Há mais paralelos que o olho não alcança entre uma guerra dos anos 50 que nunca foi encerrada no nordeste da Ásia e outra guerra que já dura 16 anos, no ponto em que se cruzam a Ásia Central e o Sul da Ásia. Comecemos pela República Popular Democrática da Coreia (“Coreia do Norte”).
Mais uma vez, EUA e Coreia do Sul insistem em seus “Jogos Vorazes”. Não precisava ser assim. O ministro de Relações Exteriores da Rússia Sergey Lavrov explicou como acontece:
“Rússia e China juntas desenvolveram um plano que propõe um ‘duplo resfriamento’: Kim Jong-un congela seus testes nucleares e para de disparar mísseis balísticos dos mais diferentes tipos; e EUA e Coreia do Sul congelam as grandes manobras na região, que estão sendo usadas como pretexto para os testes do Norte.”
Pode-se chamar de diplomacia com consistência. Não há prova conclusiva de que a parceria estratégica Rússia-China tenha feito chegar esse plano diretamente ao governo do presidente Donald Trump dos EUA. Mas, se chegou lá, a proposta foi derrubada. Os proverbiais “especialistas militares” fizeram lobby forte contra ela, insistindo que haveria vantagens indevidas para Pyongyang. Pior, o Conselheiro de Segurança Nacional, H.R McMaster, é ativíssimo lobbyista a favor de guerra preventiva – como se fosse algum tipo de “resolução” séria de conflito.
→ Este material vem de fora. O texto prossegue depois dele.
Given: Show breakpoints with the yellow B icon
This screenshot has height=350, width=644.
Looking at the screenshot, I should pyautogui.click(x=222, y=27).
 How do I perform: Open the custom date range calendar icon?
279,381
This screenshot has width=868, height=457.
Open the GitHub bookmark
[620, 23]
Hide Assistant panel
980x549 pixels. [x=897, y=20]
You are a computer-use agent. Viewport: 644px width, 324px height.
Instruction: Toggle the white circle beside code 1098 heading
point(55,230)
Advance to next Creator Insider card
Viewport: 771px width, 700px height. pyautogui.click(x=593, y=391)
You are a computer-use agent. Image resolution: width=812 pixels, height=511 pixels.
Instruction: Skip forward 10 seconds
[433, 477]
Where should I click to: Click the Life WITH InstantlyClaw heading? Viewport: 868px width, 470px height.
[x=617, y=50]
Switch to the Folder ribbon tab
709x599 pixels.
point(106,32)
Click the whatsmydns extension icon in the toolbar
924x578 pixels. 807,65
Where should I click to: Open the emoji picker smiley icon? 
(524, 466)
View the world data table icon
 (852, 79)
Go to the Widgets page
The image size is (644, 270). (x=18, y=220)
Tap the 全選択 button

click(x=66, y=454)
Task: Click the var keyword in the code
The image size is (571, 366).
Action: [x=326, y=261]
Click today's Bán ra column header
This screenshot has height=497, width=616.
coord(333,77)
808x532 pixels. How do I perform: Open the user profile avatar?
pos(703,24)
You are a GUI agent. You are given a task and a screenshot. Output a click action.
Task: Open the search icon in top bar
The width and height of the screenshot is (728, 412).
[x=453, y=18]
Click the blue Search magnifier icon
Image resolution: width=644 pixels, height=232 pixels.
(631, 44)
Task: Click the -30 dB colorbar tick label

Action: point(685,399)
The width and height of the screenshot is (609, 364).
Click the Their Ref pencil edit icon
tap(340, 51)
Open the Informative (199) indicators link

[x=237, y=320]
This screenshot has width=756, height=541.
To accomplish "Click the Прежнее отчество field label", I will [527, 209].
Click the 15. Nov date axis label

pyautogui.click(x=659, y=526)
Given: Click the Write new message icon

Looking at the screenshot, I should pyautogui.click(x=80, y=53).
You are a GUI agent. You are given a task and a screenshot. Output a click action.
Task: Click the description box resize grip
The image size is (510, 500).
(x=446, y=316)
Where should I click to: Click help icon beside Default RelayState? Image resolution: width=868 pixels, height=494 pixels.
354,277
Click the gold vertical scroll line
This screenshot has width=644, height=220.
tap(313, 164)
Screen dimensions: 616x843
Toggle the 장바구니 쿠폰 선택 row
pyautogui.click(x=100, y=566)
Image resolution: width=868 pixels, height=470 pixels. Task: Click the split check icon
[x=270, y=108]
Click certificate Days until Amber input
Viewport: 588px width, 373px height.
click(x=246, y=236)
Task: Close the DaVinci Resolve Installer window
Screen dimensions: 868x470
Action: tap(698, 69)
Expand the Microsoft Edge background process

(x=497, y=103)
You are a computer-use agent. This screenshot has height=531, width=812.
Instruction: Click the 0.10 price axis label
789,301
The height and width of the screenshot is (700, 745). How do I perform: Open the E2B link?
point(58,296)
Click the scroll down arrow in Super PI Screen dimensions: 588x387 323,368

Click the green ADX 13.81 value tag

Enquanto isso, aquele “plano para fogo envolvente” em torno de Guam continua sobre a mesa de Kim Jong-un. É essencial lembrar as palavras da resposta da República Popular Democrática da Coreia (“Coreia do Norte”) àquela conversa de “fogo e fúria” de Trump. Kim afirmou que, para que a diplomacia possa voltar a operar, “é necessário que, antes, os EUA façam escolha mais adequada”. Como cancelar os jogos de guerra chamados “Ulchi-Freedom Guardian”[1], que conta com mais de 30 mil soldados norte-americanos e mais de 50 mil soldados sul-coreanos.
O presidente da Coreia do Sul, Moon Jae-in, repete obedientemente o mantra do Pentágono segundo o qual esses Jogos Vorazes, que se arrastarão até 31 de agosto, seriam “defensivos”. Simulações em computador que – e nada mais improvável inviável – mostram como se fosse “defesa: o que é, isso sim, um ataque unilateral contra Pyongyang. Mas Kim e a Agência Central Coreana de Notícias (KCNA) interpretam os jogos de guerra corretamente, como realmente são: um ensaio geral para uma operação de “decapitação” – ataque preventivo para forçar mudança de regime.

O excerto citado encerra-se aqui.